A company’s transactions aren’t just numbers on a spreadsheet. Those numbers, it turns out, can be kernels of actionable intelligence.
In today’s digital operating landscape, if businesses are still treating payments data as just another line item, they could leaving money on the table. Smart business owners are mining their payments data for real-time insights that drive revenue, reduce fraud and sharpen customer engagement.
But there’s a catch: data accuracy declines at a rate of around 2% every month. This translates to an annual decay rate of 22.5%, meaning that if your firm’s data strategy is “set it and forget it,” you could be losing out big time. Without active maintenance, today’s insights could be riddled with inaccuracies tomorrow, making it an unreliable foundation for decision-making.
For enterprise leaders seeking to maximize real-time insights, unlocking trapped value in payments data requires a structured, disciplined approach. The challenge isn’t just collecting data; it’s refining it, structuring it and extracting strategic intelligence before it loses relevance.
Read more: Payment Data Is Back-Office Automation’s Hidden Gold Mine
The Hidden Cost of Dirty DataAt first glance, payments data may seem straightforward: a record of transactions between businesses and consumers. But beneath the surface lies a tangle of fragmented, redundant and often inaccurate information. Payment gateways, merchant acquirers and financial institutions each store transaction records in varying formats, creating inconsistencies that can cloud decision-making.
Left unchecked, these discrepancies can undermine fraud detection, obscure customer spending patterns and misinform pricing strategies.
For companies eager to turn raw data into actionable intelligence, the process starts with rigorous data assessment and cleansing. Artificial intelligence (AI)-powered tools can help eliminate redundancies, enrich incomplete datasets and normalize transaction identifiers to ensure consistency across multiple systems.
“AI and real-time enriched data represent a leap forward,” Sherri Haymond, co-president, global partnerships at Mastercard, told PYMNTS.
That data must also be protected. According to a December PYMNTS Intelligence The AI MonitorEdge Report, “COOs Leverage GenAI to Reduce Data Security Losses,” over half of COOs (54%) have turned to GenAI for improving their data ecosystems.
But technology alone isn’t enough. Businesses must also break down internal data silos that prevent cross-functional insights from emerging.
A major challenge is interoperability, or ensuring that data from various payment providers and banking partners can be integrated into a unified system. Without this, companies risk missing valuable connections between payment behaviors and broader business trends.

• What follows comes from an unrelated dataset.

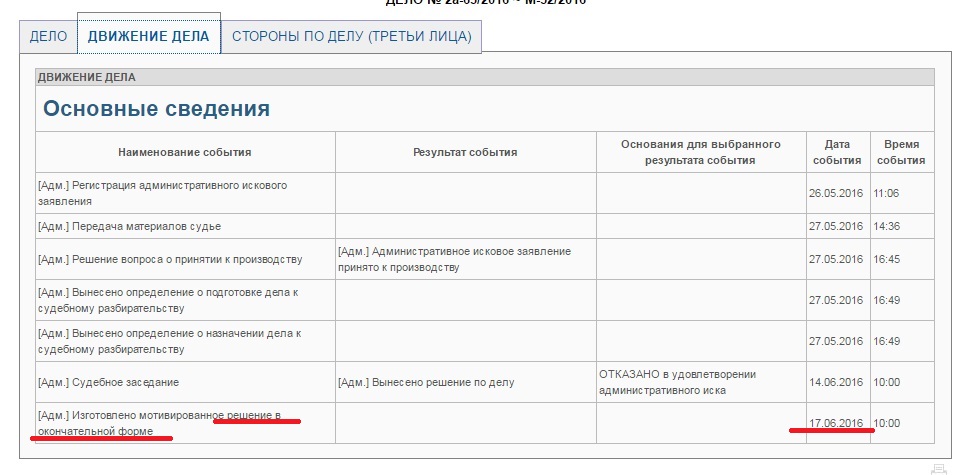
Task: Click the Основания для выбранного результата header
Action: [x=700, y=152]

Cloud-based repositories and real-time data pipelines are increasingly becoming the standard for enterprises looking to consolidate their payments data into a single, accessible source.
For example, SAP and Databricks last month announced a new partnership and product that makes it easier for customers to unify all their data by combining their SAP data with the rest of their enterprise data.

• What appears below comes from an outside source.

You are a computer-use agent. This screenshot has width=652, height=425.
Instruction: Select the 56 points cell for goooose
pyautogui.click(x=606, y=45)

See also: CFOs Embrace Data Clouds Amid Shift Away From Pure-Play Record-Keeping
Monetizing Payments Data Could Represent New Revenue FrontierA PYMNTS Intelligence report, “The Platform Business Data Readiness Survey: How Real-Time Data Can Drive Growth,” created in collaboration with Fiserv, examines the growing importance of data readiness for businesses aiming to optimize operations and unlock market potential.
Once structured, payments data can be transformed from a historical record into a predictive tool. Machine learning algorithms can sift through transaction patterns to identify fraud risks, detect shifts in consumer spending habits, optimize promotions and streamline operational efficiency.
Companies, with the support of unlocked payments data, can now look into leveraging transaction insights to negotiate better terms with suppliers, refine marketing strategies and even create new data-driven services.
Retailers, for instance, are using payments data to identify high-value customer segments and tailor personalized shopping experiences. Meanwhile, financial institutions are employing it to offer predictive financial advice and dynamic credit scoring models. The more refined the data, the greater its commercial potential can be.
Treasurers, in particular, can help to bridge the gap between financial priorities and technological possibilities. According to PYMNTS Intelligence, a full 77% of treasurers believe that at least one department in their organization would benefit from closer collaboration with them. Within the consumer packaged goods (CPG) industry specifically, that number jumps up to 88%.
As the volume of digital payments continues to soar, the businesses that succeed will be those that view payments data as a living asset, one that requires ongoing maintenance, governance and strategic application.